What does it take to collect more than 143,000 pounds of trash from U.S. beaches? For environmental group Surfrider Foundation's 2022 beach cleanup report, it took 30,000 volunteers scouring beaches from the Pacific and Atlantic coastlines as well as the Great Lakes region.
PN's Jim Johnson has a story on the most prevalent pieces of trash collected (you shouldn't be surprised there was a lot of plastic), but the 27-page report includes some interesting angles from individual cleanups. Those regional stories, Surfrider said in its report, point to the people behind the numbers.
On Hawaii's Kauai Island, beach collections began in 2007 when students at a middle school and high school cleaned up fishing nets that had washed up on the island's east shore. The nets were such a continuing nuisance that volunteers continued to clean up nets from beaches every three weeks. Then, starting in 2013, volunteers began weekly cleanups.

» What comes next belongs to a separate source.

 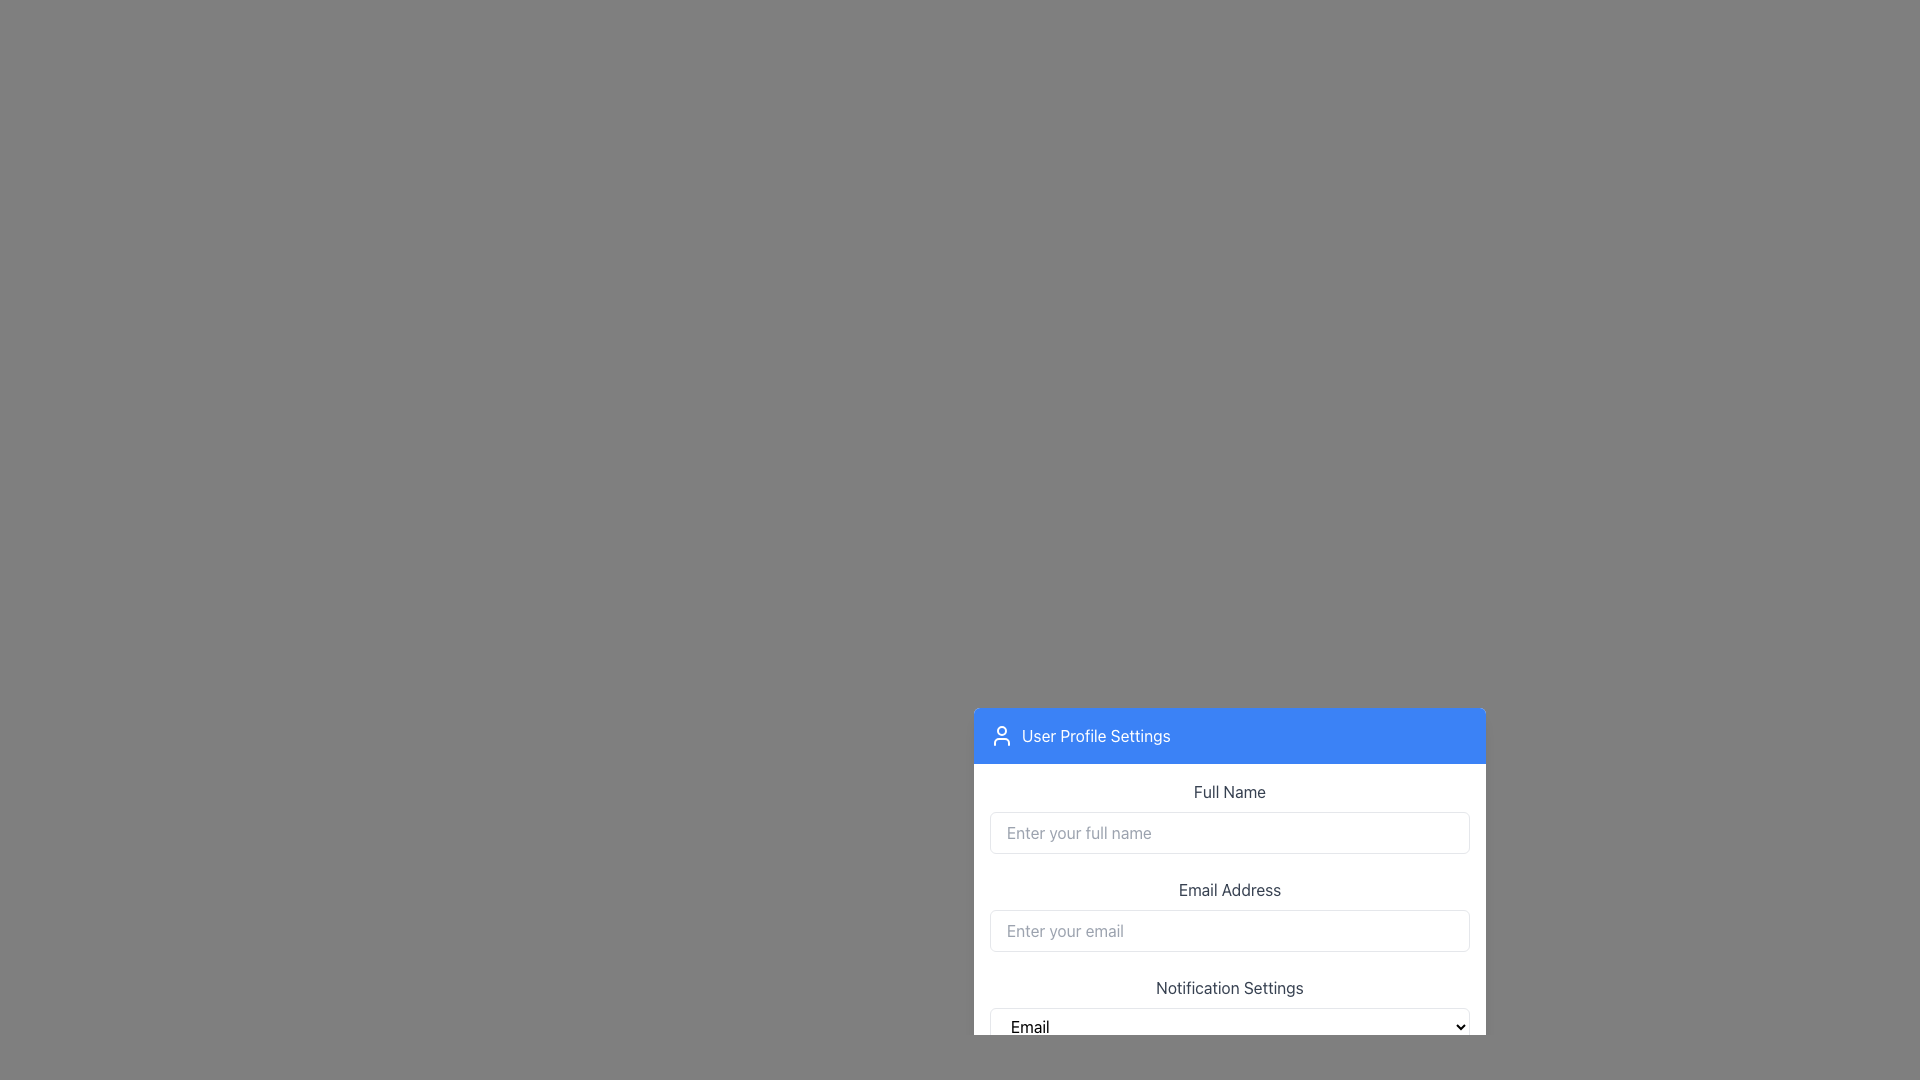 What do you see at coordinates (1228, 1026) in the screenshot?
I see `the dropdown menu labeled 'Email' which is located beneath the 'Notification Settings' label` at bounding box center [1228, 1026].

Volunteers in California said they were disappointed only to find small pieces of plastic in their searches, accounting for about 1.95 pounds of pollution per person. But added together, Orange County workers removed 9,000 pounds of trash from beaches.
A resident living along Sebastian Inlet on Florida's Atlantic Coast contacted Surfrider after finding a polypropylene rope from a commercial fishing vessel. Two volunteers followed the rope to a tangled jumble of fishing nets that weighed in at about 600 pounds, requiring several more volunteers to clear.